USA LÄSST SOEBEN EINEN GIGANTISCHEN BAUSTEIN AUF DEM ÖLBRETT VERRÜCKEN

Donald Trump kündigte an, was er „das größte Ölgeschäft der Geschichte“ nannte: Die USA würden die Mehrheitskontrolle über mehr als 65.000 Milliarden Barrel an nachgewiesenen Erdölreserven Venezuelas erhalten – über eine gemeinsame Struktur und mit privaten Investitionen, die sich möglicherweise US$100.000 Millionen annähern könnten.
Das entspricht ungefähr 22% der venezolanischen Reserven, den größten der Welt. Aber es gibt einen Aspekt, der hinter der Zahl meist verschwindet:
#OilQuality ist entscheidend.
Ein großer Teil des venezolanischen Rohöls ist schwer und hat einen hohen Schwefelgehalt. Es ist nicht, Fass für Fass, mit leichtem Öl aus anderen Becken gleichzusetzen. Für die USA ist das auch kein Zufall: Viele Raffinerien am Golf wurden genau dafür ausgelegt, schwere Rohöle zu verarbeiten.
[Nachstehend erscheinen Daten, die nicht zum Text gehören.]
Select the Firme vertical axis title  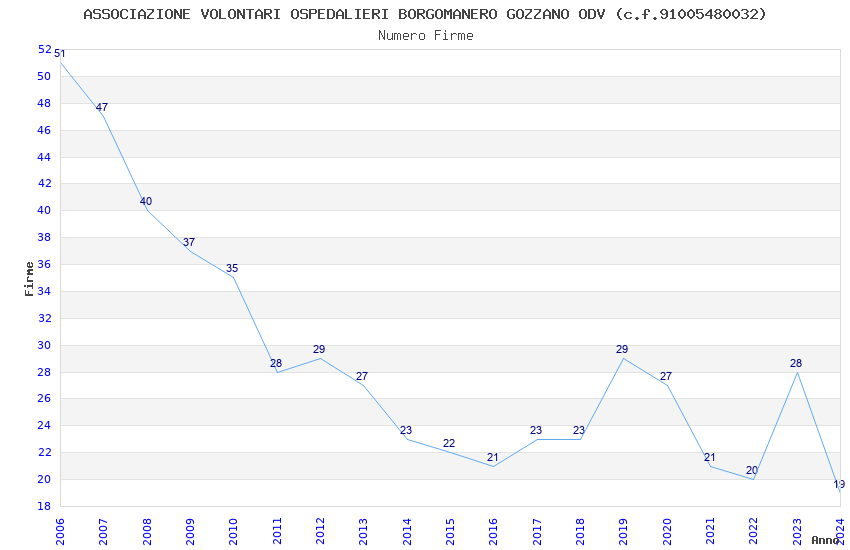pos(29,279)
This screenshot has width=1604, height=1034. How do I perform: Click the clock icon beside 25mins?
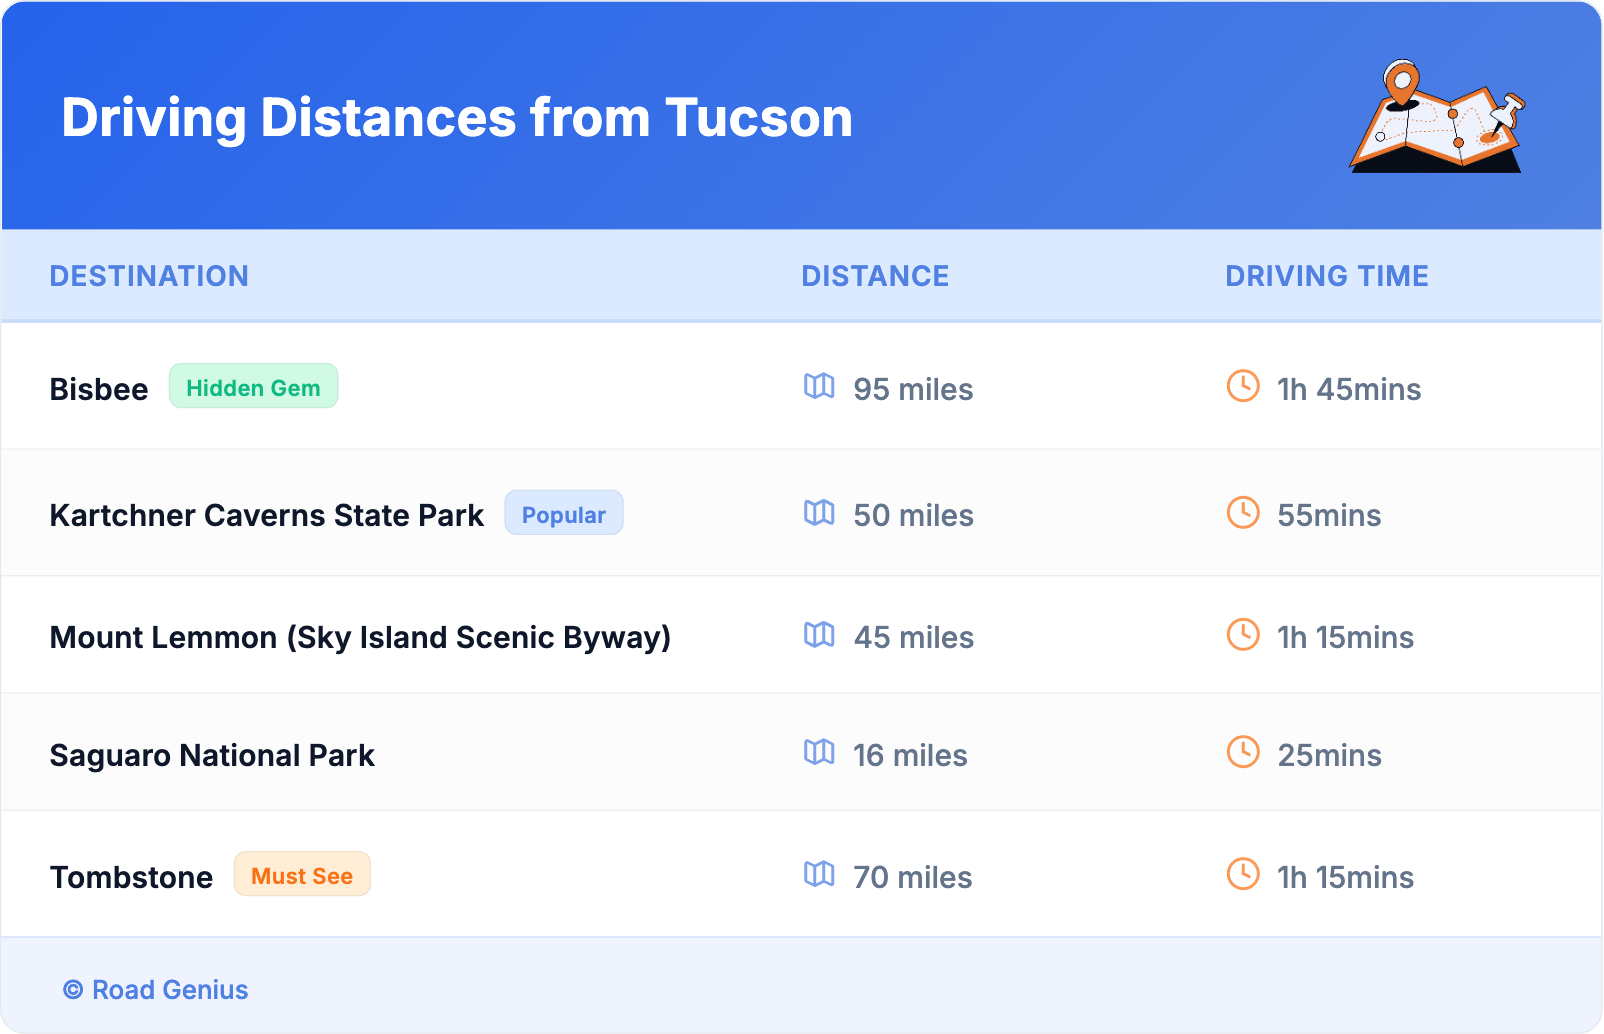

Trump behauptet, das Abkommen werde die US-Reserven verdoppeln und dazu beitragen, die Kraftstoffpreise langfristig zu senken. Das Problem ist: Die Rückgewinnung der venezolanischen Förderung erfordert Jahre, Infrastruktur und sehr viel Kapital. Die vollständigen rechtlichen Bedingungen sind außerdem bislang nicht öffentlich.
Die größte Erkenntnis ist geostrategisch
Die USA sichern nicht nur Erdöl. Sie sichern Versorgung, Einfluss und Jahrzehnte an Energie in der eigenen Hemisphäre.
Und für Produzenten wie Argentinien ist der Energiewettbewerb in Amerika gerade deutlich spannender geworden.